The increase of emotional stress may be a factor in the occurrence, progress, and treatment of a temporomandibular disorders (TMDs) since it causes the rise of tension in the head and neck muscles, decline of physiological tolerance of noxious stimuli, and persistence of adverse muscle activities including clenching and bruxism1,2. Acute and chronic stress is known to cause and exacerbate depression3 which is considered to be worsened by negative stress incidents such as death of a loved one, divorce, and unemployment even further4,5. Therefore, emotional stress may be a crucial clinical factor in the assessment and treatment of TMD patients since it contributes to the occurrence and aggravation of various psychiatric disorders such as depression and TMD2. Due to the patient's lack of understanding and cooperation, however, it is difficult to conduct the Axis II test6 which provides the criteria for diagnosing the psychosocial conditions for the Research Diagnostic Criteria for TMD presented as a methodology for studies on TMD and to require the collaboration with the psychiatric department based on the test result. This study sought to explain the TMD more clearly to the patient and approach to the TMD of a patient visiting a dental clinic with depression, anxiety, and emotional stress. A simple survey on emotional stress was used to identify the relationship between emotional stress and TMD and was made as simple as possible.

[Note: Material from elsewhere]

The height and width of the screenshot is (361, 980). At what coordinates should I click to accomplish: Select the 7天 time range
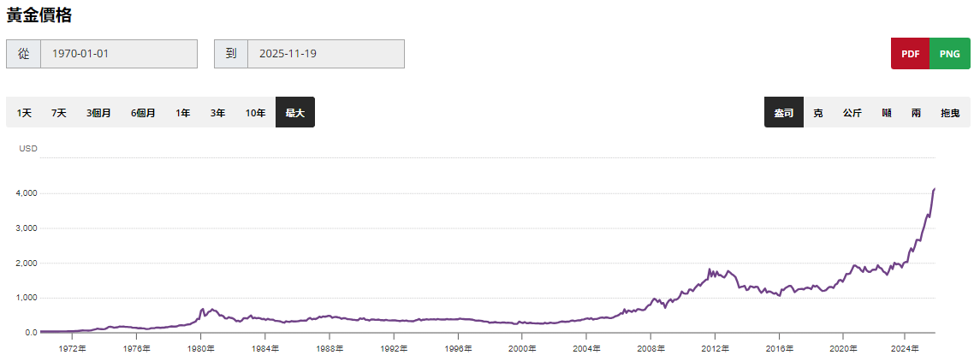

It was assumed that if emotional stress affected the occurrence, progress, and treatment of the TMD; logically, the varying stress levels called for different types of treatments. To confirm this assumption, TMD patients visiting our dental clinic for the first time were assessed in terms of their level of emotional stress with the help of the psychosocial well-being index-short form (PWI-SF)7 as a stress-measuring instru ment. The patients were allocated to a group receiving coun seling, self-physiotherapy, or medication and to another group treated with splint or surgical procedures and then studied retrospectively in connection with the initial stress indices and relationship with treatment types.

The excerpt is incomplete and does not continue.